Vaelinya does not only count time by numbers. People read time from light, shadow, water, bells, seasons, and the two moons.
A village may know the day by the length of a shadow. A river crossing may depend on mist and water height. A longer journey may be planned by moon-turns, water-turns, and the shared calendar.
The calendar is shared, but time is lived locally.
Day reading
The day is read from light
Most people in Vaelinya do not begin by asking for a number. They ask what part of the day they are in.

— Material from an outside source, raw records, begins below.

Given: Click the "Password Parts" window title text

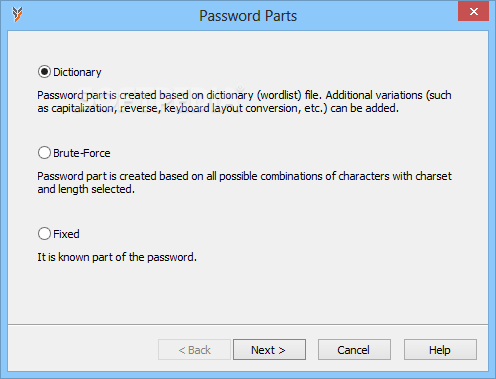Looking at the screenshot, I should pyautogui.click(x=248, y=16).
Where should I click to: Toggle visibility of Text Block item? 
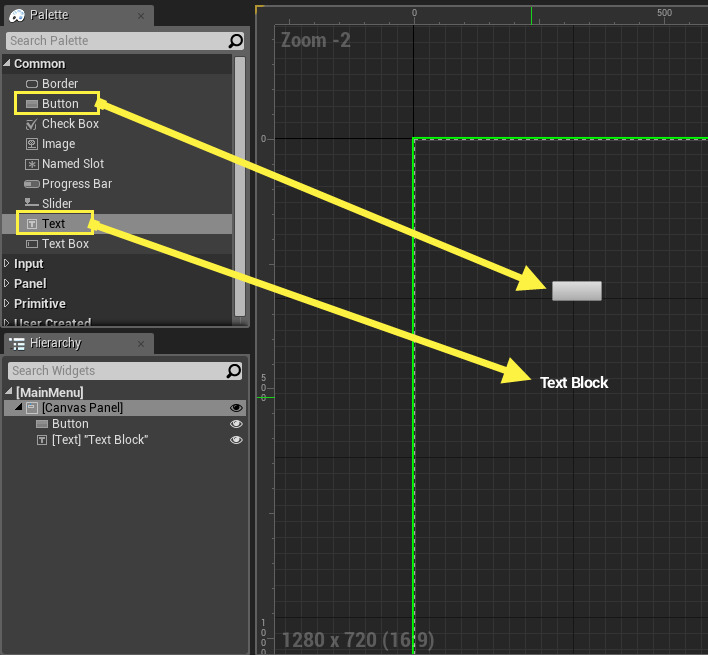point(236,440)
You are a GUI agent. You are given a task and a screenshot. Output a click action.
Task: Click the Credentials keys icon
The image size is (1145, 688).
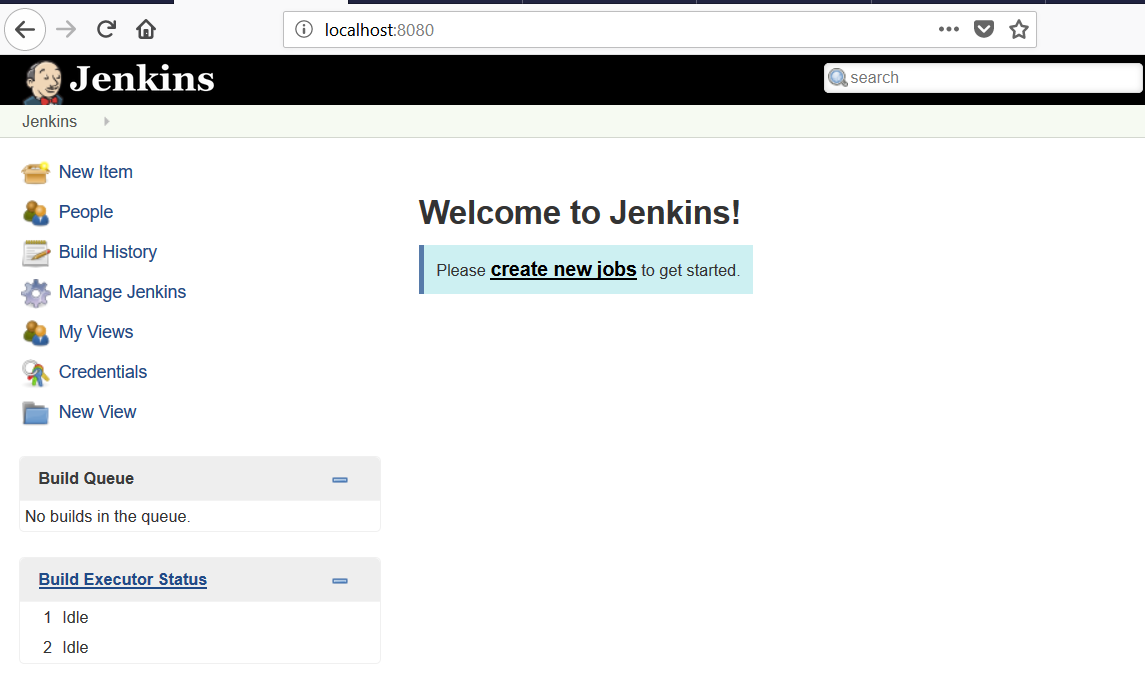[35, 373]
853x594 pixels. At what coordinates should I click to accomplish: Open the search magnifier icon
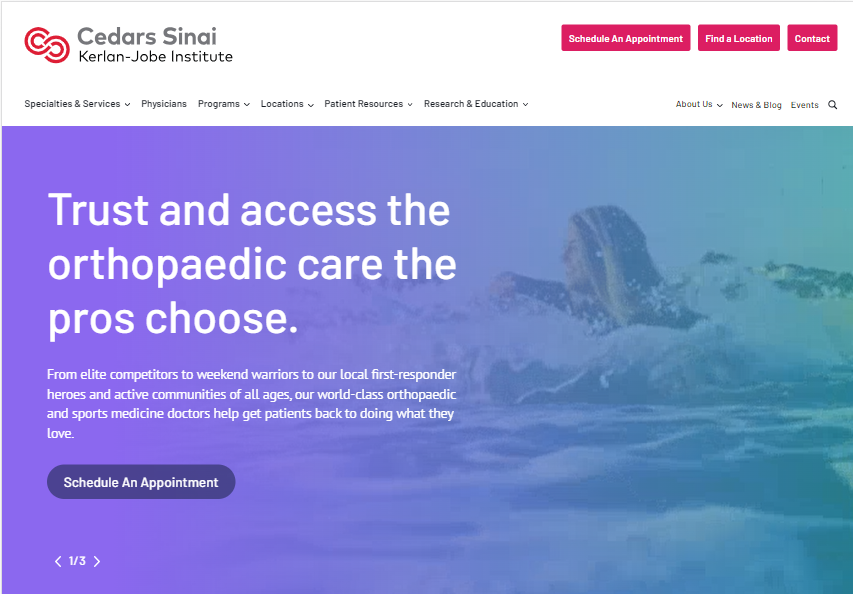832,105
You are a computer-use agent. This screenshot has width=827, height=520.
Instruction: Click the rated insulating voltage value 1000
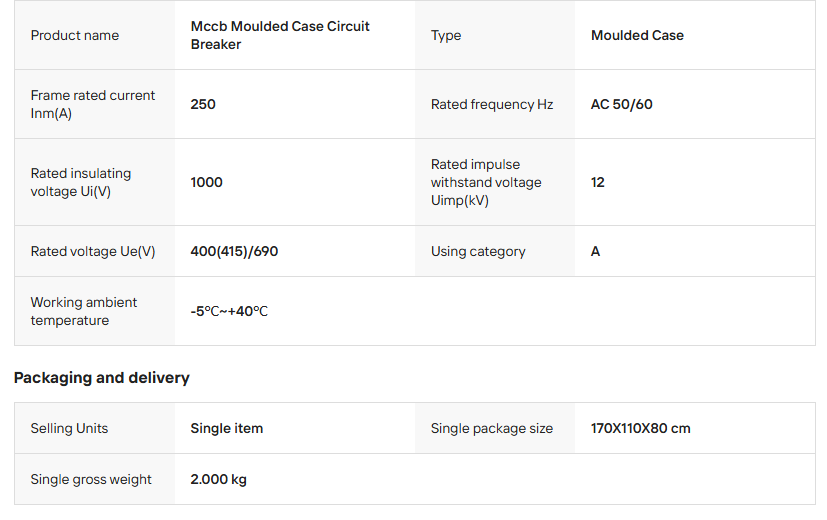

A child might be told to come home by falling light. A gathering might begin after first light. A watcher may wait until high day, when shadows are shortest and paths are easiest to read.
first light
high day
falling light
lampkindle
moonrise
high moon
deep night
Shared signal
Bells carry the time
The bells are public signals. They do not decide the time by themselves.
A Timekeeper reads the signs first: light, shadow, water, weather, season, and sometimes the moons. When the right moment arrives, the bell carries that time across the settlement.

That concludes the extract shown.